DSP Junagadh, Vasamsetty Ravi Teja

The couple had a vacant flat in the outskirts of Mumbai which they offered to Mohit.  Salim and Reshma generously offered him food, a fridge, television and parental care. Reshma kept in touch with Mohit through weekly phone calls and also insisted he reach out to his parents as they must be concerned about him.

Meanwhile, Reshma had to fly to Dubai for work and Salim got into the catering business. During Covid-19 lockdown, Mohit lost his job and he had little savings by his side. When Reshma found out, she went out of her way to help Mohit. She sent him Rs 3 lakh and insisted again that he meet his parents.

Human life is more important than jurisdiction’

Mohit’s family had filed a missing complaint with Surendranagar Police Station but even after two years, they couldn’t trace him.  Their family then requested the Home Department in Gandhinagar to transfer this case to CID.

DSP Junagadh, Vasamsetty Ravi Teja IPS (Gujarat 2015) said, “Police force worked on this case for seven years. This was totally on humanitarian grounds. Everyone assumed Mohit is dead or stuck in a bad situation but this incident came as a pleasant surprise. Mohit came to meet me two days back and we had a good laugh. I told him, next time if you feel like running away please come to meet me first.”

DySP Jugal Purohit had worked on this case when he was a police inspector at CID, Gandhinagar. “Recently, the family approached me again to help them out but the case was registered in Surendranagar Police Station and that didn’t fall under my jurisdiction. However, human life is more important than jurisdiction. Considering the sentiments of the family, we got on the case again.”

DySP Jugal Purohit

The police had Mohit’s Aadhaar number so they went to a nearby vaccination centre and requested them if they could check the vaccination status linked to it. To their surprise, Mohit had taken the Covid vaccine at a centre in Thane, Maharashtra. It was a significant discovery. Purohit requested Junagadh SP Raviteja Vasamshetty if he could further probe the case. After getting the details, he also got in touch with his batchmate in Mumbai. The location of the centre was found to be near Ambernath, the local police were informed and Mohit was traced to a nearby slum.

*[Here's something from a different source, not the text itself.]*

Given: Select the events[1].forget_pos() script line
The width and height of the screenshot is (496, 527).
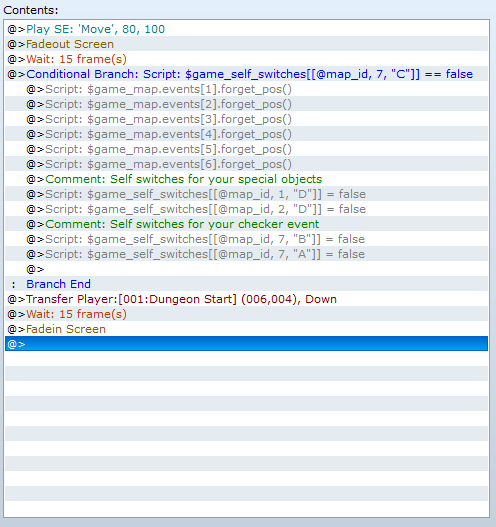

Purohit and the Makwanas immediately went to Mumbai and brought him home. “Mohit’s parents couldn’t stop their tears when they met SP Ravi Teja sir. Their son’s appearance had changed and so had his life but they were overjoyed with the reunion,” said Purohit.

Mohit with his family.

Mohit’s uncle Kiritbhai Makwana said “When Mohit was in Mumbai, he came to Junagadh twice. He sat at the railway station and wept but couldn’t gather the courage to meet his parents and apologise. Even when he was in Mumbai, he talked about his days of loneliness and how much he missed his family. It’s been four days that he has returned home and there are hundreds of people who have come to meet him.”

“As a family, we have learned our lesson: never put pressure on your child. You might dent a fragile mind. This is Mohit’s second life and it will be full of gratitude,” concluded Kiritbhai.